People who aren’t serious don’t finish. They bounce before they ever reach your calendar. Good. You never wanted to talk to them anyway.
People who do finish arrive different. They’ve thought about their problem. They’ve engaged with your framework. They feel understood before you’ve said a word. And you know who’s who before the call, not after 20 wasted minutes.
Imagine opening your calendar on Monday and actually knowing that every name on that list is someone worth talking to. No more guessing. No more hoping. No more calls that leave you drained and empty-handed.
Fewer calls. Better conversations. Clients who show up ready to move forward instead of ready to interrogate you.
Same ad spend. Different business.
Why Now
I could keep refining this.
I could wait until the landing page is perfect. Until I have more case studies. Until the voice in my head finally shuts up.
But I’ve been waiting for 21 years.
And I know where that leads.
More preparing. More hiding. More “almost ready” stretching into never.
2026 is my Embrace Risk year. This is what that looks like.
Launching something before it’s perfect. Putting a price on it. Letting people say no.
The fear is real. Rejection. Judgment. The possibility that I’ll bet on myself and lose.
But the alternative is worse.
The alternative is safe. And safe, I’ve learned, is just slow failure with better excuses.

Supplied information -
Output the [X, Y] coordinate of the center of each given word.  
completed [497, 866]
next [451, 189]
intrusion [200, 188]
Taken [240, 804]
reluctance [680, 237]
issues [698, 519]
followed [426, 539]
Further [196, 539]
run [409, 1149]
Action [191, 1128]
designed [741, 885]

Job -
In the "Why Now" section of the passage, list each thing the writer says they could wait until before launching. The rows play no part in what follows.

Response to the exercise -
- The landing page is perfect
- They have more case studies
- The voice in their head finally shuts up